As the budget battles continue in Olympia, state lawmakers are rightly focusing on the need to retain and expand good-paying aerospace and high-tech manufacturing jobs.
At the same time, we shouldn’t overlook — or take for granted — the considerable economic contributions of Washington’s traditional industries.
For example, forestry was the first economic powerhouse in our state, dating back to 1849.
The Washington Forest Protection Association reports that today more than 50,000 people are employed in forest products, including pulp and paper production. When you add in contractors and suppliers, as well as the economic impact of employee spending, Washington’s prolific forests support 118,548 jobs, paying almost $5.3 billion a year.
In addition, the forest products sector pays almost $176 million a year in taxes and fees to state and local governments. They could be contributing more, as they did in the past, if our state and federal policies would be more balanced and encouraged management rather than allowing trees to die and become wildfire fuel.
Oil refineries are another economic mainstay.
According to a study by the Washington Research Council, our state’s five major petroleum refiners provided 1,986 full-time jobs in 2011 at an average annual wage of $120,276. In addition, the refiners employed 2,919 high-wage contract workers who do maintenance and repairs.

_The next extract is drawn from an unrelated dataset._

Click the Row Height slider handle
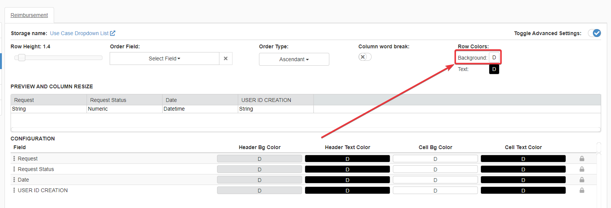 [22, 58]
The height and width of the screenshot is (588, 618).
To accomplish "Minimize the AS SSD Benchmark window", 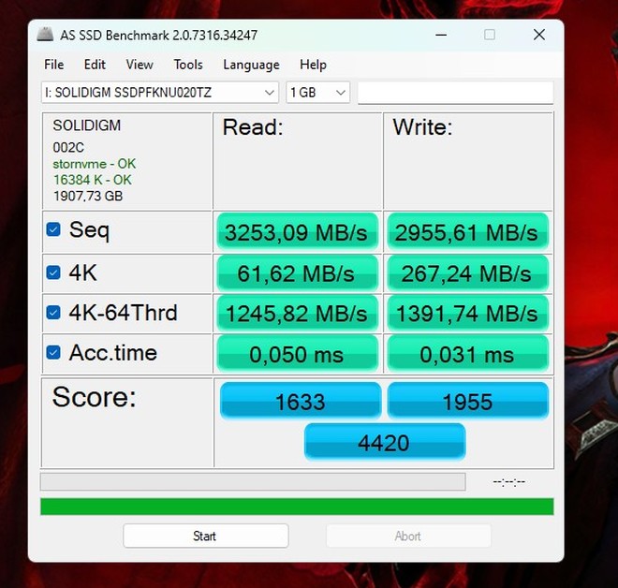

While the average business has a “job multiplier” effect (outside jobs supported) of two or three, the multiplier for our state’s refineries is 13.23, meaning that each direct refining job generates an additional 12.23 jobs in the state.
In total, these five refineries support more than 26,000 jobs, providing almost $1.7 billion in personal income for Washington state in 2011.
But how does this important industry fare when it comes to taxes and fees? Surprisingly, refiners in high-tax California fare better than their Washington counterparts. In fact, the Washington Research Council found that the tax burden in Washington is more than four times the burden in California.
Yes, California has a corporate income tax and we don’t. But while California taxes corporate profits, our business and occupation tax is levied on gross income, regardless of whether you make a profit.
Still, some would like to target Washington’s refiners for even higher taxes and fees. But rather than jeopardize these high-paying jobs, why not work to expand them?
The solution is on our doorstep.
North Dakota’s Bakken Formation and Three Forks Formation hold up to 11 billion barrels of recoverable oil. The U.S. Energy Information Administration estimates that by this time next year, North Dakota will be producing more than a million barrels of oil each day. But there’s not enough refinery capacity in the region to transform that crude oil into higher-value petroleum products.
Some people are taking notice.
The Wall Street Journal reports that the North Dakota oil boom is spurring the first full-fledged refineries to be built in the U.S. since 1976.
In March, companies broke ground on a 20,000-barrel-a-day refinery west of Bismarck, N.D., that can produce a variety of products, from diesel fuel to kerosene. At least three other refineries of similar size are moving off the drawing boards.
Even so, these new refineries will be able to process only a fraction of the new oil. With the Keystone Pipeline still in limbo, who will reap the benefits of this new find?
In 2011, Washington refineries processed 536,000 barrels of oil per day. The potential exists that, with the proper investments — and our state’s stringent environmental protections — we could double that capacity within a few years.
The question for us is, are we going to starve our traditional industries to the point where we eliminate thousands of high-paying jobs or will we take advantage of an unprecedented opportunity on our very doorstep?
Don Brunell is president of the Association of Washington Business, Washington state’s chamber of commerce.